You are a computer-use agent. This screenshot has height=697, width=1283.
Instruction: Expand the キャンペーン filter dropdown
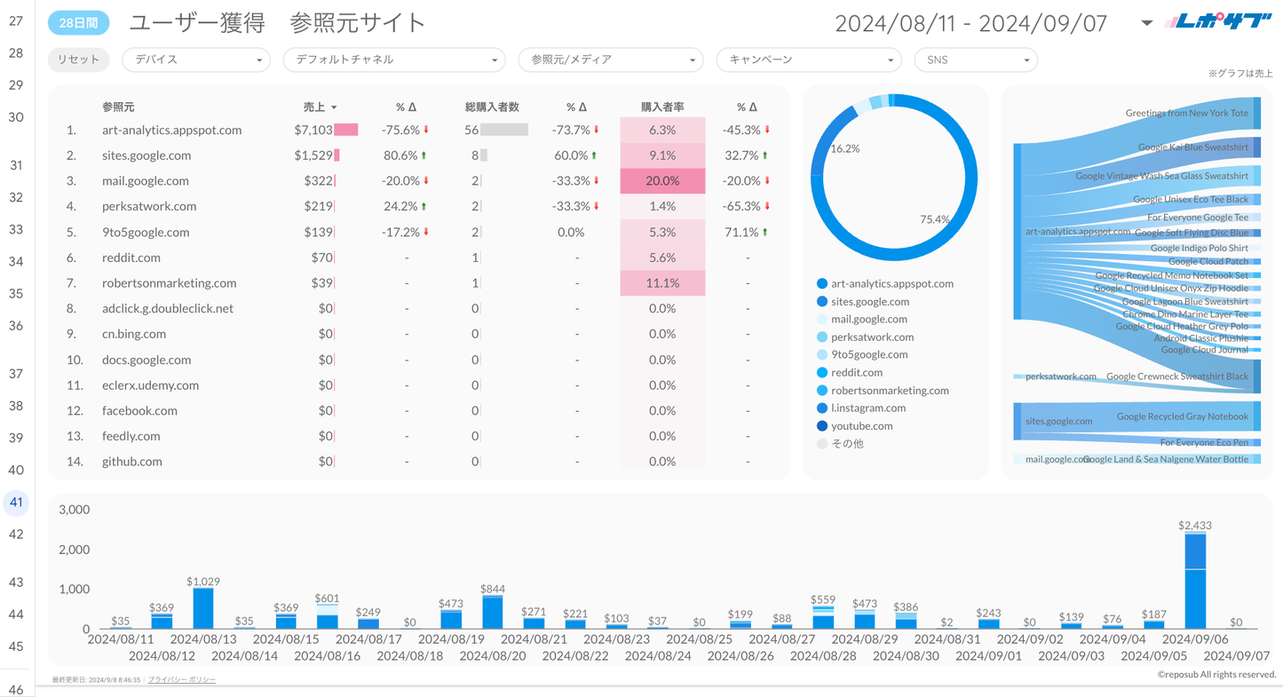coord(809,59)
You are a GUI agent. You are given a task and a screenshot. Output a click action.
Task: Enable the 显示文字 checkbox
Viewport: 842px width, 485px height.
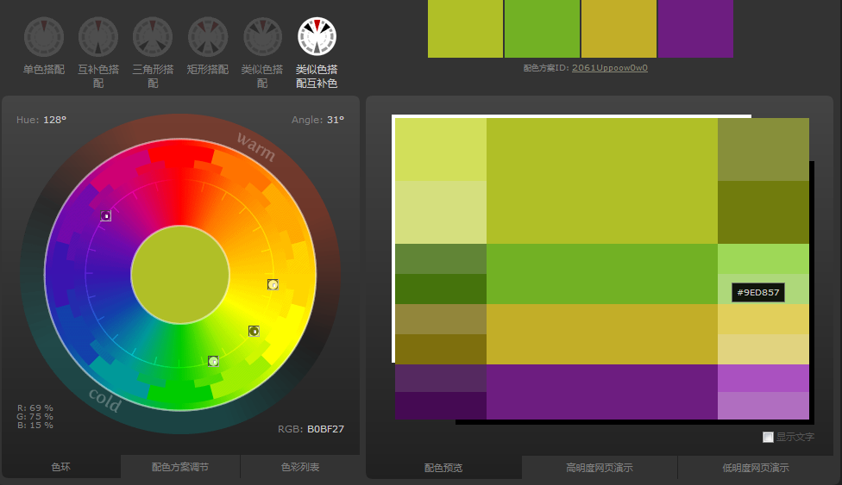click(x=768, y=437)
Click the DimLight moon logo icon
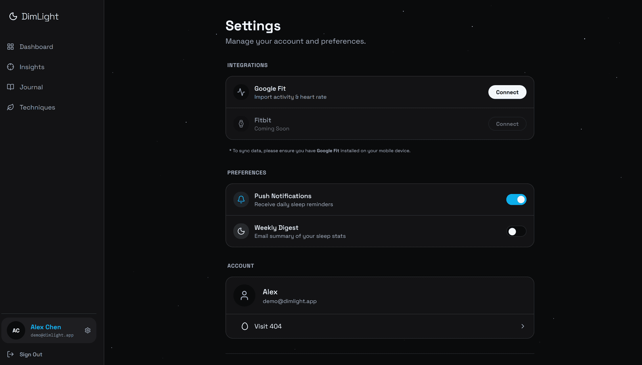642x365 pixels. 13,17
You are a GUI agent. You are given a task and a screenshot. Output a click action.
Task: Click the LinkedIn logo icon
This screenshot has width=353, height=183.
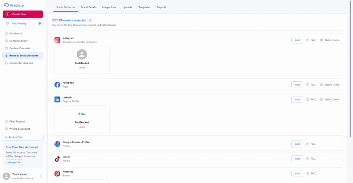(x=57, y=100)
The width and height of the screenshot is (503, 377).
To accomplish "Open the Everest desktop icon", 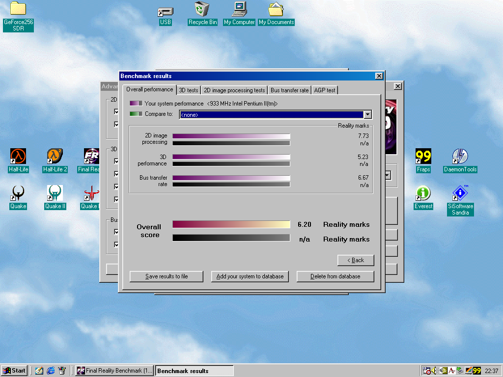I will click(x=423, y=193).
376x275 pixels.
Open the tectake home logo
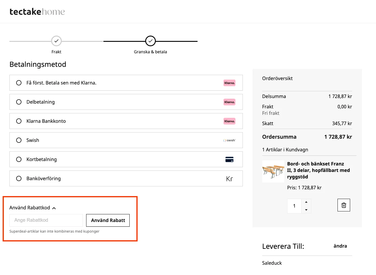click(37, 12)
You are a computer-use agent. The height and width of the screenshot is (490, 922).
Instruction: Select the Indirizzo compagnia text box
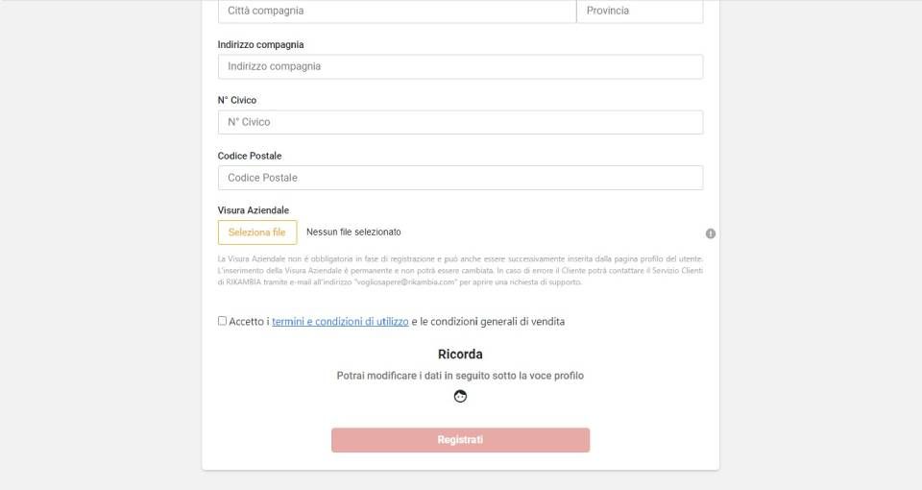460,66
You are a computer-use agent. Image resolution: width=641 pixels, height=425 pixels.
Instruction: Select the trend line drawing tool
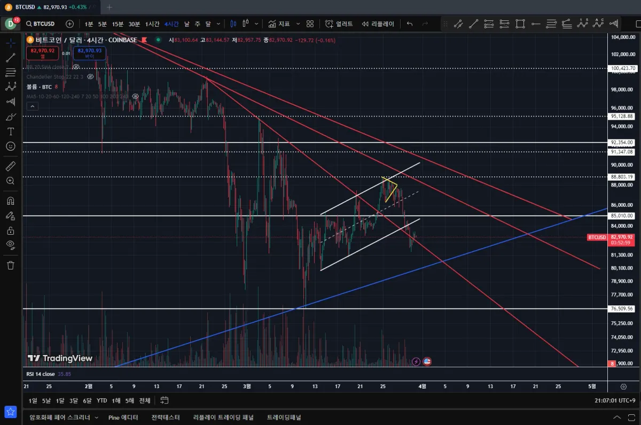point(10,58)
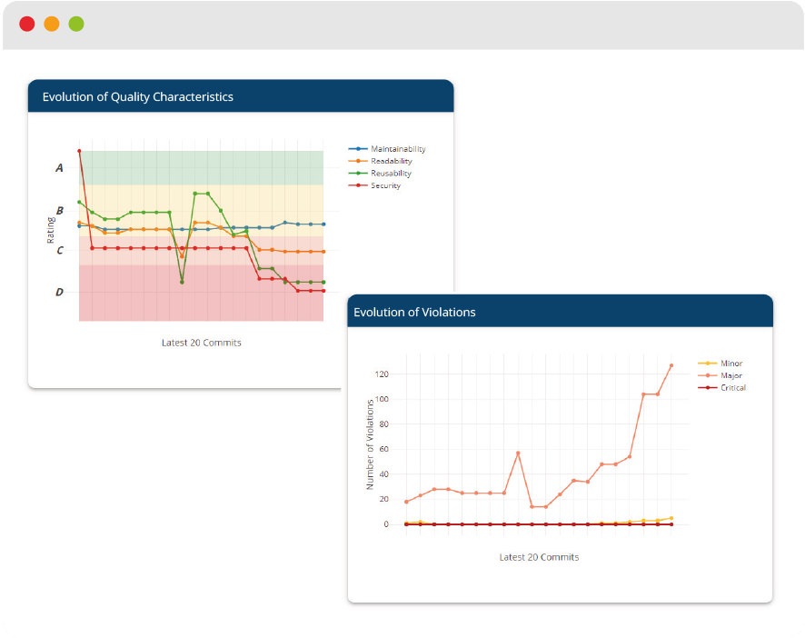Click the final Security point at D rating
This screenshot has height=638, width=805.
323,291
_____
GOAL OF THE EXERCISE: Using the listing above, copy exactly the lines from the one that contains "Open the tectake home logo" through its last line, both included, but not the pictures.

TASK OUTPUT:
Open the tectake home logo
click(37, 12)
You are a computer-use agent. The height and width of the screenshot is (490, 922).
Instruction: Select the Indirizzo compagnia text box
460,66
You are a computer-use agent. Image resolution: width=641 pixels, height=425 pixels.
Instruction: Select the trend line drawing tool
point(10,58)
Click the final Security point at D rating
This screenshot has height=638, width=805.
323,291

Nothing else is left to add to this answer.